The team runs the pretotype for three weeks. They measure: how often users open the sidebar, how often they click a recommendation, how often they complete the recommended action, and whether retention or engagement metrics differ between the pretotype cohort and a control cohort that does not see the sidebar.
Three outcomes are possible. Outcome A: the sidebar is opened rarely, clicks are minimal, and no engagement lift is observed. The team cancels the recommendation engine build and saves six months of engineering.
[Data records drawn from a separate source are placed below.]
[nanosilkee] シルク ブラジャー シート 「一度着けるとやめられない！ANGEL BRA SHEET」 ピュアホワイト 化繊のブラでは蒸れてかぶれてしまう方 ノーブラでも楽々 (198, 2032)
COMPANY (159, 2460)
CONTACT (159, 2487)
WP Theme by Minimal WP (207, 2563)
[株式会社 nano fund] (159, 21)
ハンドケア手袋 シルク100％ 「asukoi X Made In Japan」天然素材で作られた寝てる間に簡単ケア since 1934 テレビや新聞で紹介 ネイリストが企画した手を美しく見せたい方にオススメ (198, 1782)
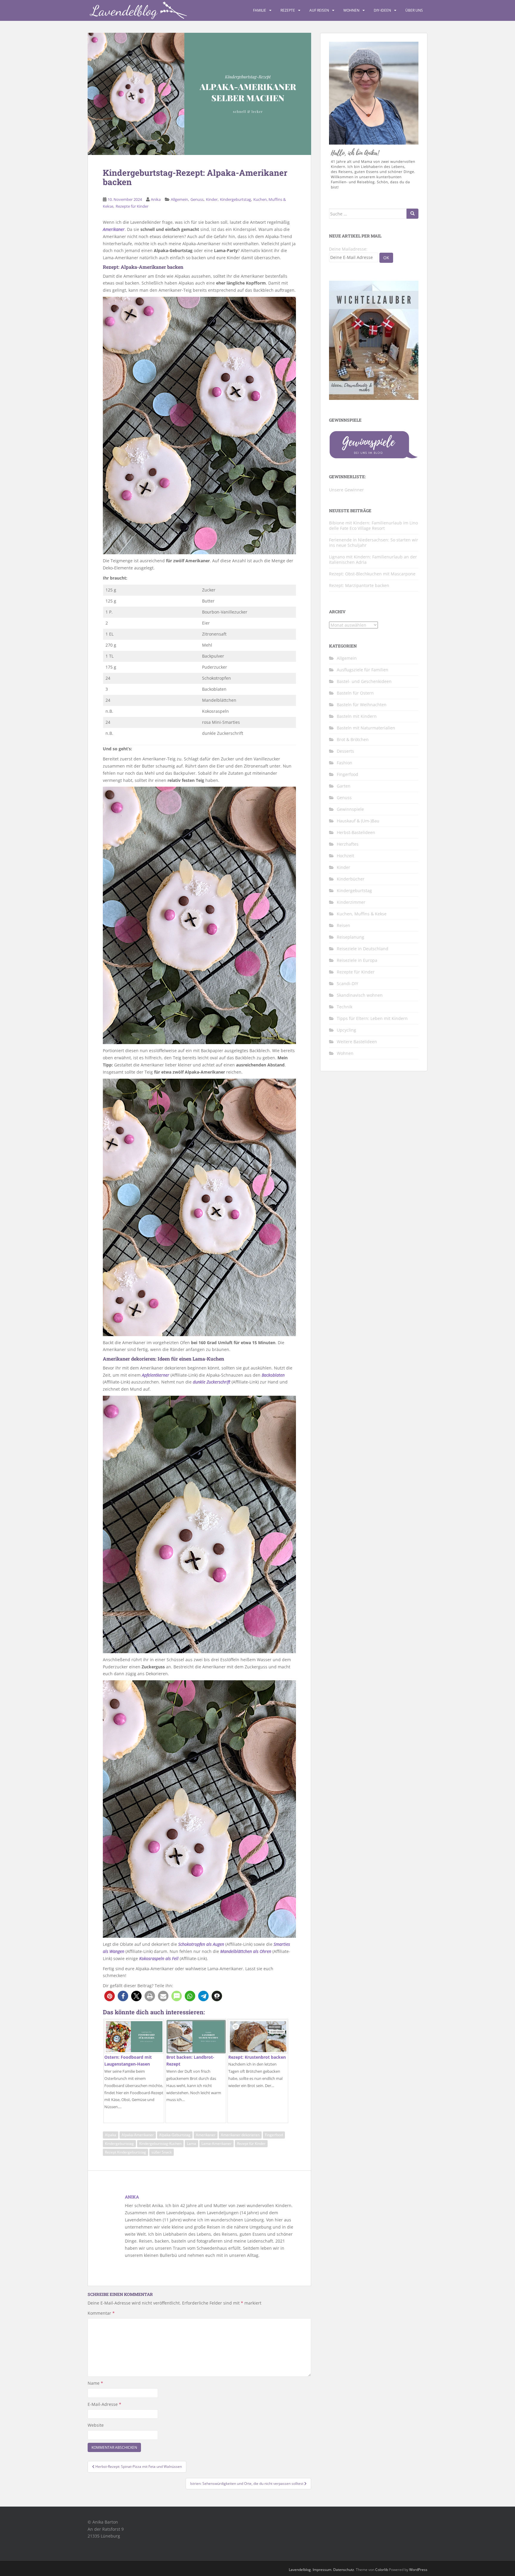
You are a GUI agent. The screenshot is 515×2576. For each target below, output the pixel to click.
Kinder (212, 199)
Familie (259, 10)
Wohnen (351, 10)
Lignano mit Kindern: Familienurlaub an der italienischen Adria (373, 559)
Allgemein (179, 199)
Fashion (344, 762)
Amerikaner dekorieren (240, 2134)
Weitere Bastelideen (357, 1041)
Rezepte (287, 10)
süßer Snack (161, 2152)
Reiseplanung (350, 937)
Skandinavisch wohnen (360, 995)
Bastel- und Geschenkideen (364, 681)
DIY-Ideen (382, 10)
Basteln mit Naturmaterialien (366, 728)
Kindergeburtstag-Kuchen (160, 2143)
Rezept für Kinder (251, 2143)
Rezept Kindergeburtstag (125, 2152)
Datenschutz (343, 2569)
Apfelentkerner (155, 1375)
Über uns (414, 10)
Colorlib (381, 2569)
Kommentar (101, 2313)
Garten (343, 786)
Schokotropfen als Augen (201, 1944)
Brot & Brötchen (353, 739)
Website (96, 2425)
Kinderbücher (350, 879)
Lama (191, 2143)
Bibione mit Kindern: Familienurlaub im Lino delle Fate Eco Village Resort (373, 525)
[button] (109, 1996)
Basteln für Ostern (355, 693)
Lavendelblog (300, 2569)
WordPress (418, 2569)
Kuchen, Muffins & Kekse (362, 914)
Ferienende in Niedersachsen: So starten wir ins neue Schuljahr (373, 542)
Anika (156, 199)
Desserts (345, 751)
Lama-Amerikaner (216, 2143)
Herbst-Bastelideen (356, 832)
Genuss (197, 199)
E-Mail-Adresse (104, 2404)
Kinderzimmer (351, 902)
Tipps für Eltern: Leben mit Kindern (372, 1018)
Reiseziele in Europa (357, 960)
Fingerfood (274, 2134)
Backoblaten (273, 1375)
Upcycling (346, 1030)
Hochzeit (345, 855)
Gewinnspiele (350, 809)
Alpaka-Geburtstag (174, 2134)
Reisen (343, 925)
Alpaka (110, 2134)
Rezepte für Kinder (132, 206)
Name (95, 2383)
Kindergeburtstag (235, 199)
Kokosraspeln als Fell (159, 1958)
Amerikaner (114, 229)
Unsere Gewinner (346, 490)
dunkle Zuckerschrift (211, 1382)
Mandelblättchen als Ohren (245, 1951)
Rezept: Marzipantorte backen (359, 585)
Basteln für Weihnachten (362, 704)
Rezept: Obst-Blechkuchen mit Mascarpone (372, 574)
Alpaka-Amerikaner (138, 2134)
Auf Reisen (319, 10)
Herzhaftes (348, 844)
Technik (344, 1007)
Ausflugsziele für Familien (362, 670)
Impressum (322, 2569)
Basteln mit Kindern (357, 716)
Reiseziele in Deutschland (362, 948)
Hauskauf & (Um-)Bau (358, 821)
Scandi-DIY (347, 983)
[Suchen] (412, 214)
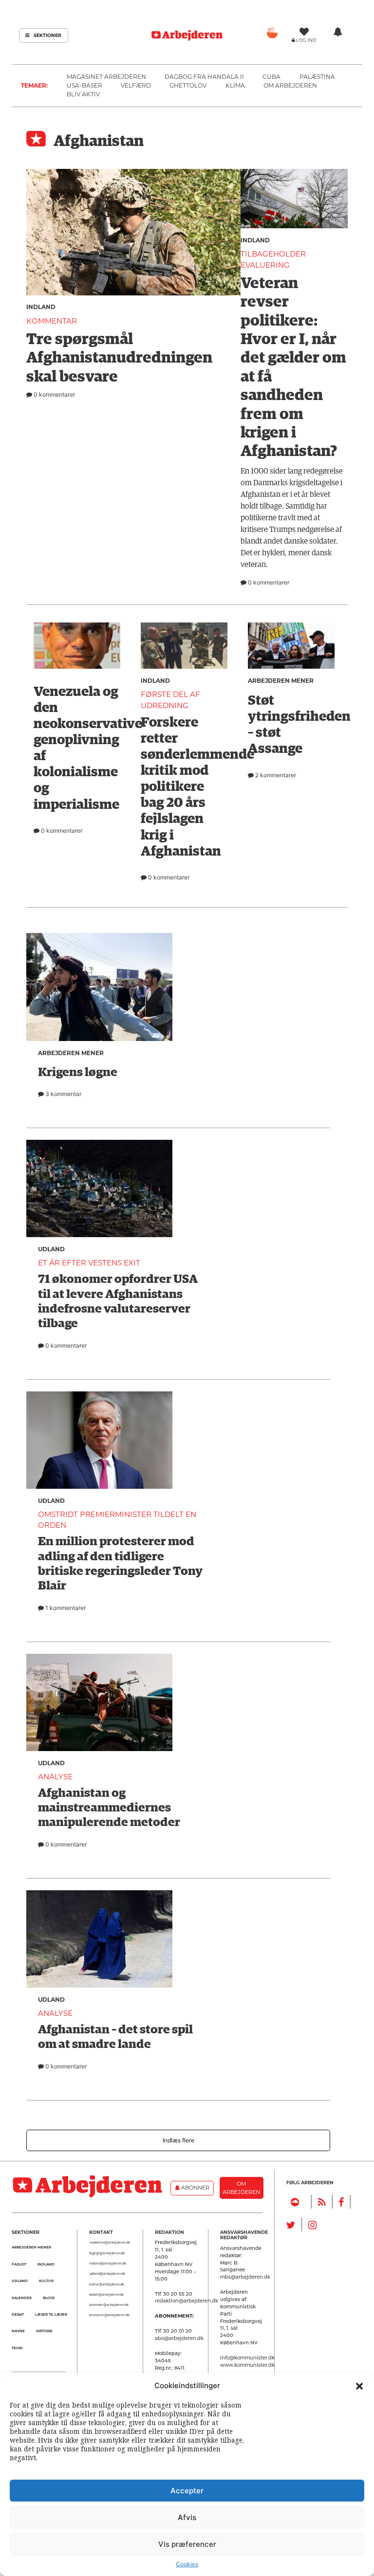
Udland (20, 2281)
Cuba (271, 76)
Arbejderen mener (281, 680)
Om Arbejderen (290, 85)
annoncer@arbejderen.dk (109, 2315)
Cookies (187, 2564)
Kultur (46, 2281)
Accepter (187, 2490)
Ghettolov (187, 85)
Outcome B: the sidebar is opened frequently, recommendations are clicked, and engagement lifts meaningfully. The team commits to the build with high confidence and uses the analyst's manual workflow as the gold-standard training data for the eventual model. Outcome C: mixed signal — opens are decent, clicks are low. The team digs in: is the issue the recommendations themselves (analyst-driven), the placement, or the framing? They iterate the pretotype for another two weeks before deciding.
In all three outcomes the team learns something concrete that no amount of management argument would have produced. The three weeks of pretotype cost roughly one analyst week of effort plus a half-day of engineering for the sidebar shell — perhaps 2% of the cost of the full build. The information value is enormous relative to the cost.
This pattern — hybrid Mechanical Turk plus Fake Door for AI-shaped features — is one of the most useful pretotype designs in modern PM work. Teams that internalize it stop arguing about whether AI features are worth building and start running cheap experiments that produce decisive answers.
PMs, founders, designers, and engineers facing a 'should we build this' decision. Especially valuable for teams that have repeatedly built things that no one used.
Before any significant product build. Re-read whenever you find yourself debating roadmap items with no demand evidence.